Sólo el hombre que vive esta esperanza en Cristo se mantiene toda su vida en la ascesis, en el esfuerzo por tender al bien. Y aún siendo cla­ramente contradictorio, desea el bien. Esto vence siempre, ya que es la última palabra sobre si mismo, sobre la jornada transcurrida, sobre lo que se hace, sobre lo que se ha hecho y sobre lo que se hará. El hombre que vive esta esperanza en Cristo es capaz de mantenerse en las ascesis. La moralidad es una tensión continua a la «per­fección» que nace de un acontecimiento en el que se señala la relación con lo divino, con el Misterio.

La razón última del "sí"
Cuál es la razón última del "sí" dicho por Simón a Cristo? ¿Por qué el "sí' dicho a Jesús vale más que enumerar todos los errores propios y que hacer un elenco de todos los posibles errores futuros que conlleva la propia debilidad? ¿Por qué este "sí' es más decisivo y más grande que toda la responsabilidad moral traducida en detalles en la práctica concreta? La respuesta a estas preguntas revela la esencia última del mandato del Padre. Cristo es el «enviado» del Padre y Aquel que revela al Padre a los hombres y al mundo. «Esta es la vida verdadera: que te conozcan a ti, único Dios verdadero y a Aquel que has enviado, Jesucristo». (3) Lo más importante es que «te conozcan a ti», que te amen porque Tú eres el sentido de la vida.

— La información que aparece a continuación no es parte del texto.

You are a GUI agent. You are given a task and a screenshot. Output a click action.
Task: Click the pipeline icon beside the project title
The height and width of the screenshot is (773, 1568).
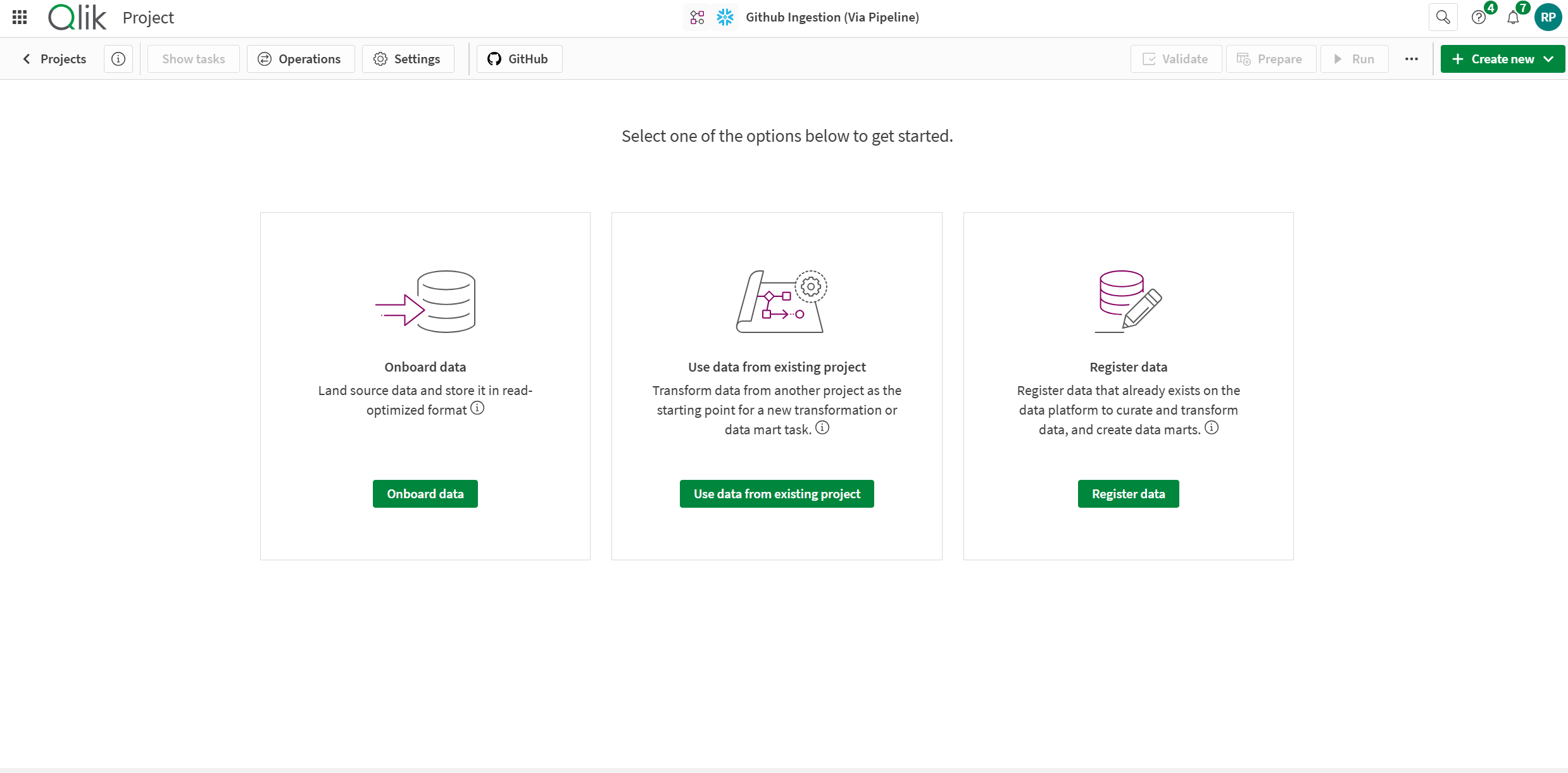click(x=697, y=17)
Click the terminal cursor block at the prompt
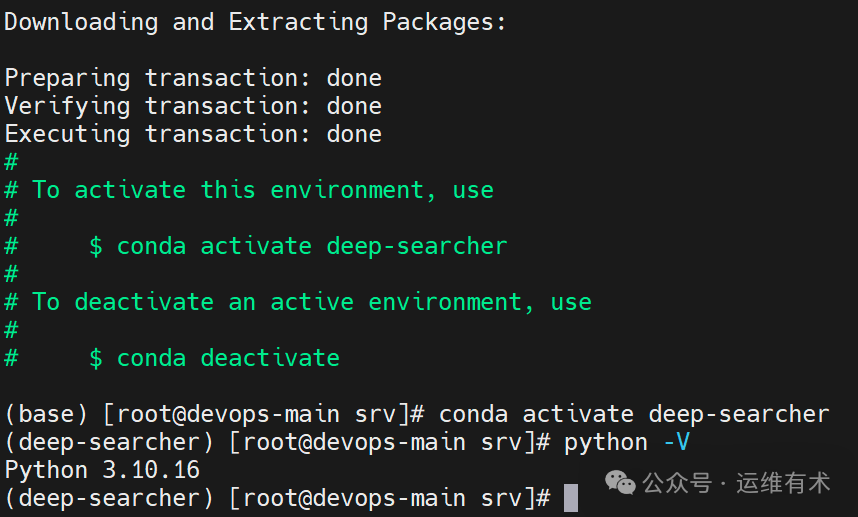The height and width of the screenshot is (517, 858). [x=571, y=497]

«Sí, te amo», dijo Pedro. Y la razón de este "sí' consistía en que había vislumbrado en aque­llos ojos que le habían mirado, aquella primera vez y después, muchas otras veces durante los días y los años sucesivos, quién era Dios, quién era Yaveh, el verdadero Yaveh: misericordia. En Jesús se le desvela la relación de Dios con su criatura, como amor y, por tanto, como miseri­cordia. La misericordia es la posición del Miste­rio frente a cualquier debilidad, error y olvido del hombre: Dios, a pesar de cualquier delito del hombre, le ama.
Esto es lo que sintió Simón, de aquí nace su «Sí, yo te amo».

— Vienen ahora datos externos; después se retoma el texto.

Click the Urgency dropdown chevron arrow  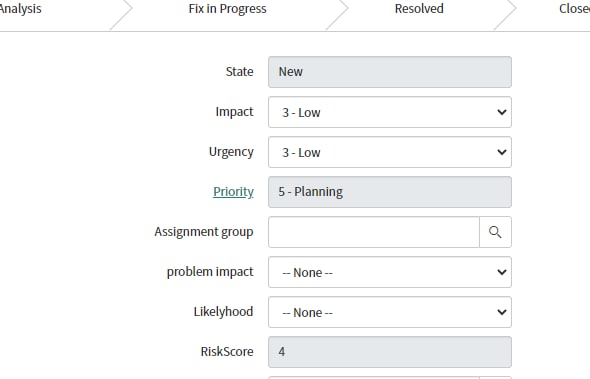click(502, 152)
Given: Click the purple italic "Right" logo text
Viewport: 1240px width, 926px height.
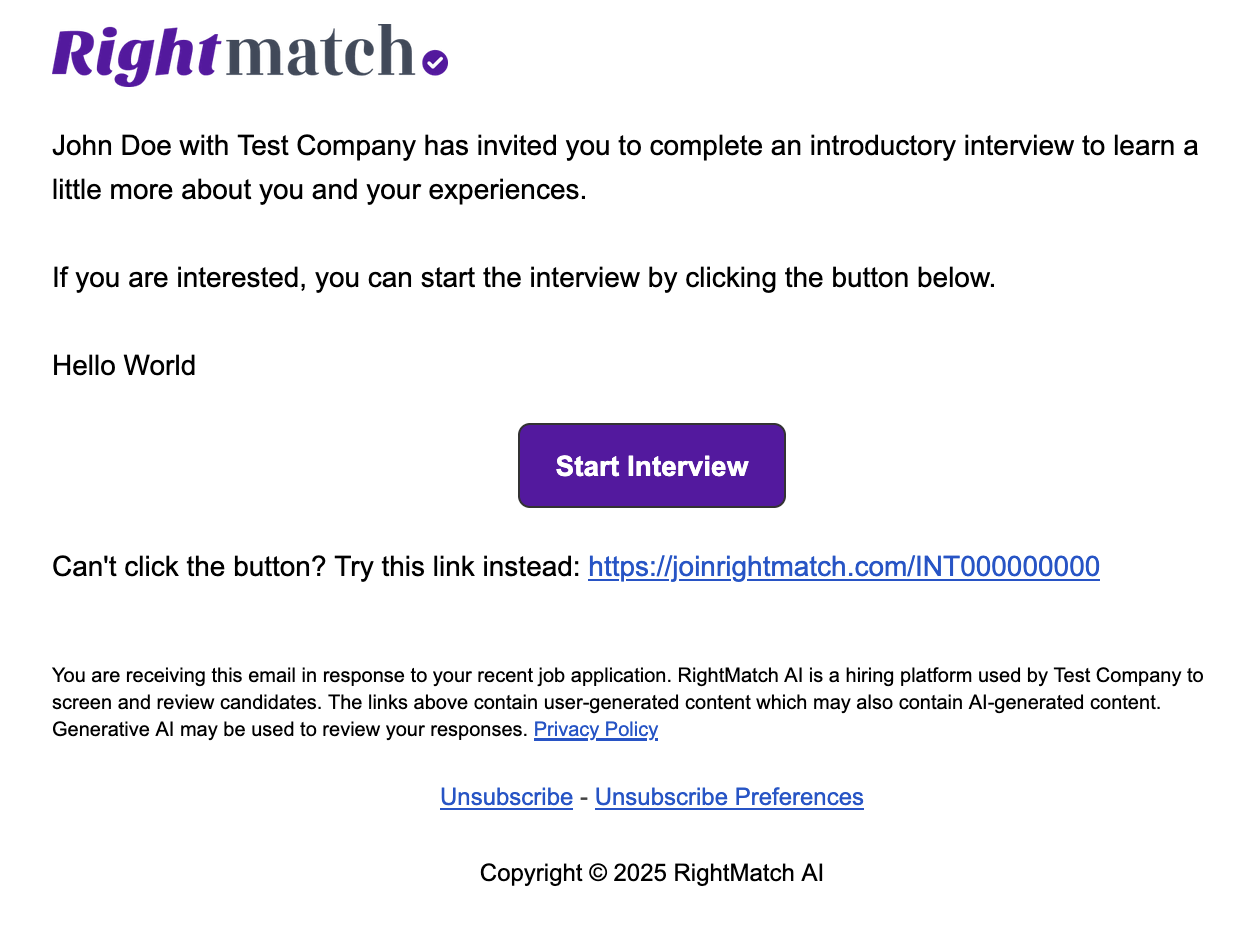Looking at the screenshot, I should click(x=135, y=55).
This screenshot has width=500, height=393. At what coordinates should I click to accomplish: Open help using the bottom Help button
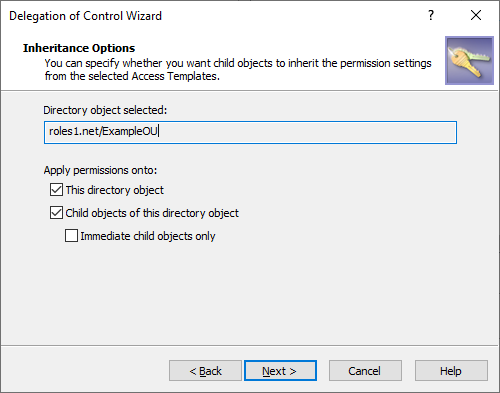coord(451,371)
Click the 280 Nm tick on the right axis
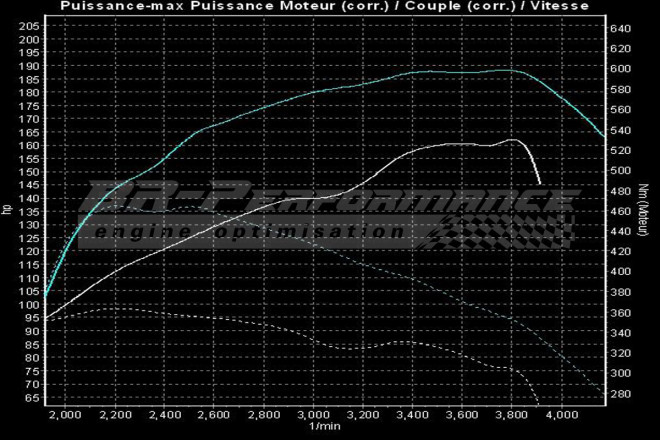 pos(620,393)
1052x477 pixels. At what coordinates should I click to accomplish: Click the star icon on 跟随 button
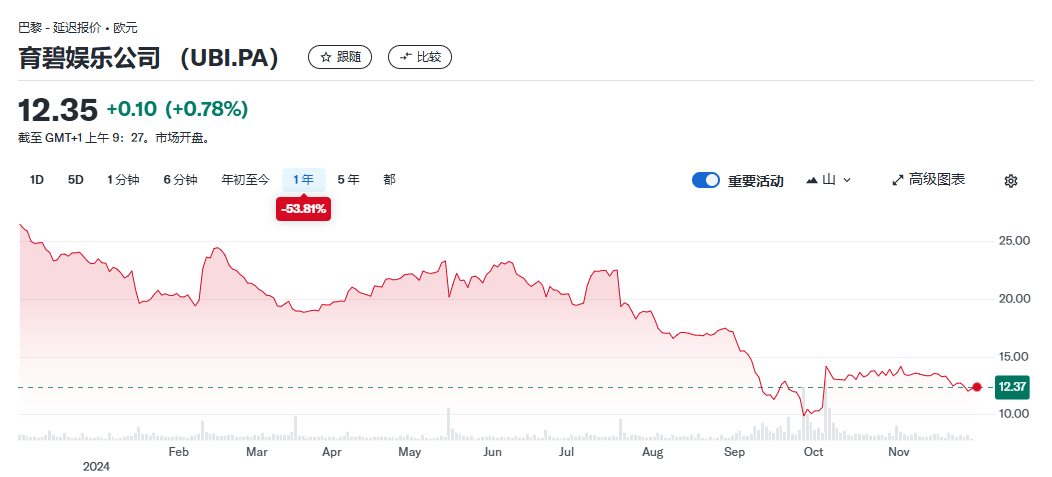click(x=325, y=58)
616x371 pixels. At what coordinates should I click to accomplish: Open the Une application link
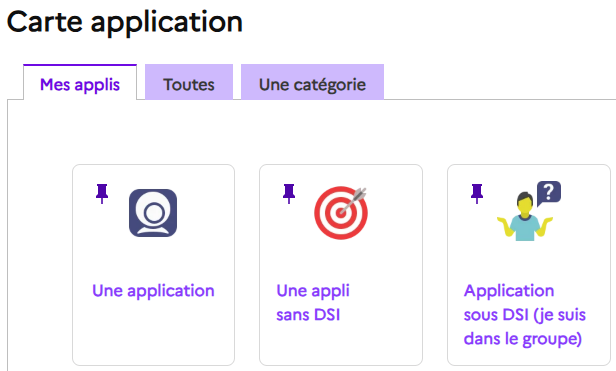(x=153, y=291)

El sentido del mundo y de la historia es la mi­sericordia de Cristo, Hijo del Padre, enviado por el Padre para morir por nosotros. En el drama de Milosz, el Abad, en un determinado momento, le dice un poco impaciente a Miguel Mañara, que iba todos los días a lamentarse ante él por sus pecados pasados: «Acaba con estos lamentos de niña. Todo esto no ha existido jamás». ¿Cómo que «no ha existido jamás»? Miguel había asesi­nado, violado, había sido injusto ... «Todo esto no ha existido jamás. Sólo Él es». (5) Él, Jesús, se dirige a nosotros, nos sale al encuentro pregun­tándonos una sola cosa: no «¿qué has hecho?», sino «¿me amas?».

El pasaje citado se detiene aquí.